When to employ Database per Microservice

• In big-calibration enterprise applications.
• When the team needs complete ownership of their Microservices for evolution scaling and development velocity.

When not to apply Database per Microservice

• In minor-calibration applications.
• If ane team develops all the Microservices.

Enabling Engineering Examples

All SQL, NoSQL databases offer logical separation of data (e.g., divide tables, collections, schemas, databases).

Further Reading

Effect Sourcing

In a Microservice Architecture, especially with Database per Microservice, the Microservices need to commutation data. For resilient, highly scalable, and fault-tolerant systems, they should communicate asynchronously by exchanging Events. In such a example, you may want to have Atomic operations, east.g., update the Database and send the message. If you have SQL databases and desire to have distributed transactions for a high volume of data, y'all cannot use the two-phase locking (2PL) as it does not calibration. If yous use NoSQL Databases and desire to have a distributed transaction, you cannot use 2PL as many NoSQL databases exercise not back up 2-phase locking.

In such scenarios, employ Event based Architecture with Event Sourcing. In traditional databases, the Business Entity with the current "state" is directly stored. In Effect Sourcing, any state-irresolute issue or other significant events are stored instead of the entities. It ways the modifications of a Concern Entity is saved as a series of immutable events. The State of a Business entity is deducted by reprocessing all the Events of that Business entity at a given time. Because data is stored as a series of events rather than via direct updates to data stores, various services tin replay events from the event store to compute the appropriate state of their corresponding data stores.
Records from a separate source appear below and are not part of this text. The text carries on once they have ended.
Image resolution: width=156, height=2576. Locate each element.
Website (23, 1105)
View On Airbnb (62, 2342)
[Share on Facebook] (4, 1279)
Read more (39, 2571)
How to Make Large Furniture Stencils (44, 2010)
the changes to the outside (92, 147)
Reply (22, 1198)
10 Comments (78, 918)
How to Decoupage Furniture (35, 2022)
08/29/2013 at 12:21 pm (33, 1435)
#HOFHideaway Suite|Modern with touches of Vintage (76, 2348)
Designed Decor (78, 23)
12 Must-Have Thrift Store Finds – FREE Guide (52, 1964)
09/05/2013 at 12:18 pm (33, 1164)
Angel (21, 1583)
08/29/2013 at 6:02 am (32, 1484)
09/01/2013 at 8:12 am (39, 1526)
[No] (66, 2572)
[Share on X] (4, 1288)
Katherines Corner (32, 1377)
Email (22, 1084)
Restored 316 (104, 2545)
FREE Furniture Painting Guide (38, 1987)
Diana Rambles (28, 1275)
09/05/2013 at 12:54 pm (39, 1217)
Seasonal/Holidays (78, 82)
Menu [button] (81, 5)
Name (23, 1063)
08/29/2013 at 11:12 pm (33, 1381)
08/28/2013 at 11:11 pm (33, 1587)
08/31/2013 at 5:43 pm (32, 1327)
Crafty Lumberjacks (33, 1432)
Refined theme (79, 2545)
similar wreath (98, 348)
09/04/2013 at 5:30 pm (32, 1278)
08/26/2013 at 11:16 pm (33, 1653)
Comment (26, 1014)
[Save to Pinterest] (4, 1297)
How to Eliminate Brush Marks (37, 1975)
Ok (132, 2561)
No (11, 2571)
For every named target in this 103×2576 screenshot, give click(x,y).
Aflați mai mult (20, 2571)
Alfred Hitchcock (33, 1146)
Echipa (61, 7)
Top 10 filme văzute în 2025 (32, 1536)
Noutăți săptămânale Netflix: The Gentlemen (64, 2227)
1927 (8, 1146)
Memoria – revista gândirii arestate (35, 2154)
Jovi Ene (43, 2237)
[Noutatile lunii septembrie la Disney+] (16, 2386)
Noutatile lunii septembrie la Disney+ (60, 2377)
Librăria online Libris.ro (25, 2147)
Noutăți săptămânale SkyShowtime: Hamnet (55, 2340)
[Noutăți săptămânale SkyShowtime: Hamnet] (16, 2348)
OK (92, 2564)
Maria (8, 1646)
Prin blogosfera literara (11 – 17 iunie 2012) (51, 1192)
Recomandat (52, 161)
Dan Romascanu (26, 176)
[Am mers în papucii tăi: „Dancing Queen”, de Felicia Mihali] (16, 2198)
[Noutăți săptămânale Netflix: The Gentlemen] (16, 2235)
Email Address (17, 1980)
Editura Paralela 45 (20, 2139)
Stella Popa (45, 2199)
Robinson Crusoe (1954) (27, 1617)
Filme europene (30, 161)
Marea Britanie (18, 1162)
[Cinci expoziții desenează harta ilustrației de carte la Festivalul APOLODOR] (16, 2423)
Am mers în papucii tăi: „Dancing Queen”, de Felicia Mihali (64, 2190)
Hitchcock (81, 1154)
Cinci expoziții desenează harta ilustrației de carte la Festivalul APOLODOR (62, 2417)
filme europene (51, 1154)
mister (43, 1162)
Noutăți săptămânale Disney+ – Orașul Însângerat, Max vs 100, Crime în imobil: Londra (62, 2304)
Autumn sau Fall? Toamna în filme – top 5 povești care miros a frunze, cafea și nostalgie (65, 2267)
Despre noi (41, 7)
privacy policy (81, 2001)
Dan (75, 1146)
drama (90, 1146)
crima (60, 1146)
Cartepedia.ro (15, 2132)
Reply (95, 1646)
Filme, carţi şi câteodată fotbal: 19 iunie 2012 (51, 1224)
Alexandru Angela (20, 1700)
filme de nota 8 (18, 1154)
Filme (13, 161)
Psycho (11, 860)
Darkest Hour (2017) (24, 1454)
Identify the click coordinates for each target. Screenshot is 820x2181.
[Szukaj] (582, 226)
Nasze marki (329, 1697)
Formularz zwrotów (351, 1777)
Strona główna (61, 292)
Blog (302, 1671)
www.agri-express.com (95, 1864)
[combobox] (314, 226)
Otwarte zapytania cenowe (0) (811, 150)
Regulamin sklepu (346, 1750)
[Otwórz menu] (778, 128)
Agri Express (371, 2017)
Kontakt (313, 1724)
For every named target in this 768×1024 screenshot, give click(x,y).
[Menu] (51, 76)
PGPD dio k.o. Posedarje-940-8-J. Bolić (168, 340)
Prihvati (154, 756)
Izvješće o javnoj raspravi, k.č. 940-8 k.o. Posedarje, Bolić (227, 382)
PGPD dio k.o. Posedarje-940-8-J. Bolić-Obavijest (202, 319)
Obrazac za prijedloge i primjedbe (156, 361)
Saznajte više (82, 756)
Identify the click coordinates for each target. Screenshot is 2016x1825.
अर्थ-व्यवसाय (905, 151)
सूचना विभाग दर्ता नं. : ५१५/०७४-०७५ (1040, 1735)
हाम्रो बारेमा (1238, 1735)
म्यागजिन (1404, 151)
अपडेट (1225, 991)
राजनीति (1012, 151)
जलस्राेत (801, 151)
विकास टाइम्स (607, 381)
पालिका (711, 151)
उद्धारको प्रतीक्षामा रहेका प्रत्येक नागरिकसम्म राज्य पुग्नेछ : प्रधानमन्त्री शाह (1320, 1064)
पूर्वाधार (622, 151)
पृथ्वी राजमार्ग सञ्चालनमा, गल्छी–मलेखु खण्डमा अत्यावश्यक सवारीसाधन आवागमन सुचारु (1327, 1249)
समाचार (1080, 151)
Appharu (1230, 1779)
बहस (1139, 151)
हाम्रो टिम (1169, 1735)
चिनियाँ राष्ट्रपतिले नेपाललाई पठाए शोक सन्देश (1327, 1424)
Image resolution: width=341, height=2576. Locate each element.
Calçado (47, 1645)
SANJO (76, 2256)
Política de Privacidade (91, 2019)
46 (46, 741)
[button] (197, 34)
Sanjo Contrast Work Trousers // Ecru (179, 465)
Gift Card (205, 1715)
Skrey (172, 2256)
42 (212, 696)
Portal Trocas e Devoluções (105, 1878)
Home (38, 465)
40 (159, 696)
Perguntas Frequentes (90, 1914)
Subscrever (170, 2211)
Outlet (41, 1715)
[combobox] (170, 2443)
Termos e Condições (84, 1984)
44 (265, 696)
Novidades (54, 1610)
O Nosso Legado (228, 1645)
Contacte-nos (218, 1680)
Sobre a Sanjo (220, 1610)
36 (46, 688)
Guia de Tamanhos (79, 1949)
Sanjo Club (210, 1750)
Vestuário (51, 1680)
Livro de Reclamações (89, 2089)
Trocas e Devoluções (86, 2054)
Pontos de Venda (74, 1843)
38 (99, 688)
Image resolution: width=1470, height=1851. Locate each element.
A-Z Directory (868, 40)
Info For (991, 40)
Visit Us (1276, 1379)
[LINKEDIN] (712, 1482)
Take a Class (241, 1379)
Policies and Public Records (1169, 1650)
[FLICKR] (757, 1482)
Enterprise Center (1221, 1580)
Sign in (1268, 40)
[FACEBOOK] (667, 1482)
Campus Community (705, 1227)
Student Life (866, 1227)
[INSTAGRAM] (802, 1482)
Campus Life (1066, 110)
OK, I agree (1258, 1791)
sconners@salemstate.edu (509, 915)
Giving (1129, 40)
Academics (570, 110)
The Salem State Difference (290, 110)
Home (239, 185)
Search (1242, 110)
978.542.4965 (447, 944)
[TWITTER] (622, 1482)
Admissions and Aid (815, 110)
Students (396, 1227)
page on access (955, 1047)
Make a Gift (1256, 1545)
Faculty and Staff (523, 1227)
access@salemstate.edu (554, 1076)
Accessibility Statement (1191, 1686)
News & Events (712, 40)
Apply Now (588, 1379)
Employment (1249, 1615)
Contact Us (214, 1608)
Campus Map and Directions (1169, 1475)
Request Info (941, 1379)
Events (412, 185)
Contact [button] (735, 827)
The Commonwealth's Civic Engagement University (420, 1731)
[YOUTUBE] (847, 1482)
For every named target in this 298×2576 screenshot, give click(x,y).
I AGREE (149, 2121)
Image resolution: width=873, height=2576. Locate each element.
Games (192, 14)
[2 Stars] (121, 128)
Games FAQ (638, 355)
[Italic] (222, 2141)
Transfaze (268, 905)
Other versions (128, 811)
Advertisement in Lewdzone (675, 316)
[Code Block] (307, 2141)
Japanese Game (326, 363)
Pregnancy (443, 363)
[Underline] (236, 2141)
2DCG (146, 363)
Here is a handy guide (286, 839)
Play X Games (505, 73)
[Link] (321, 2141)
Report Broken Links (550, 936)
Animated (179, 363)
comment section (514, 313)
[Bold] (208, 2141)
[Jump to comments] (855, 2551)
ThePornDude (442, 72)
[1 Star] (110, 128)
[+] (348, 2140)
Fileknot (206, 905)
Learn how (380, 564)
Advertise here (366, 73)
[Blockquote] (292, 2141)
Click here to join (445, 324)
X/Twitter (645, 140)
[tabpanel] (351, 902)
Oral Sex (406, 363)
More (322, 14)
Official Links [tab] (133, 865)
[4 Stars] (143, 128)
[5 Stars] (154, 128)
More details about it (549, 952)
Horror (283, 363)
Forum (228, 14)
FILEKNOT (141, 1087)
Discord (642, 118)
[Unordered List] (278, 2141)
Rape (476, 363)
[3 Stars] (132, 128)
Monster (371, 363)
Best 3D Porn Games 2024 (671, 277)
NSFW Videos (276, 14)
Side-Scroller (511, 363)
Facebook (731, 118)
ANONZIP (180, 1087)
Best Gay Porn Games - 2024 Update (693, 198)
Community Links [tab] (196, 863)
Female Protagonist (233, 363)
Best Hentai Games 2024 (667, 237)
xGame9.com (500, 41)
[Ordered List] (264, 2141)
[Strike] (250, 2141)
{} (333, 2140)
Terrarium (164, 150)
Event Sourcing past Md Kamaruzzaman

Pros

• Provide atomicity to highly scalable systems.
• Automatic history of the entities, including time travel functionality.
• Loosely coupled and event-driven Microservices.

Cons

• Reading entities from the Event store becomes challenging and usually demand an additional data store (CQRS pattern)
• The overall complexity of the system increases and usually need Domain-Driven Blueprint.
• The system needs to handle duplicate events (idempotent) or missing events.
• Migrating the Schema of events becomes challenging.

When to use Event Sourcing

• Highly scalable transactional systems with SQL Databases.
• Transactional systems with NoSQL Databases.
• Highly scalable and resilient Microservice Architecture.
• Typical Message Driven or Event-Driven systems (e-commerce, booking, and reservation systems).

When not to apply Event Sourcing

• Lowly scalable transactional systems with SQL Databases.
• In elementary Microservice Architecture where Microservices tin commutation data synchronously (due east.g., via API).

Enabling Technology Examples

Consequence Store: EventStoreDB, Apache Kafka, Confluent Cloud, AWS Kinesis, Azure Event Hub, GCP Pub/Sub, Azure Cosmos DB, MongoDB, Cassandra. Amazon DynamoDB,

Frameworks: Lagom, Akka, Spring, akkatecture, Axon, Eventuate

Further Reading

Command Query Responsibility Segregation (CQRS)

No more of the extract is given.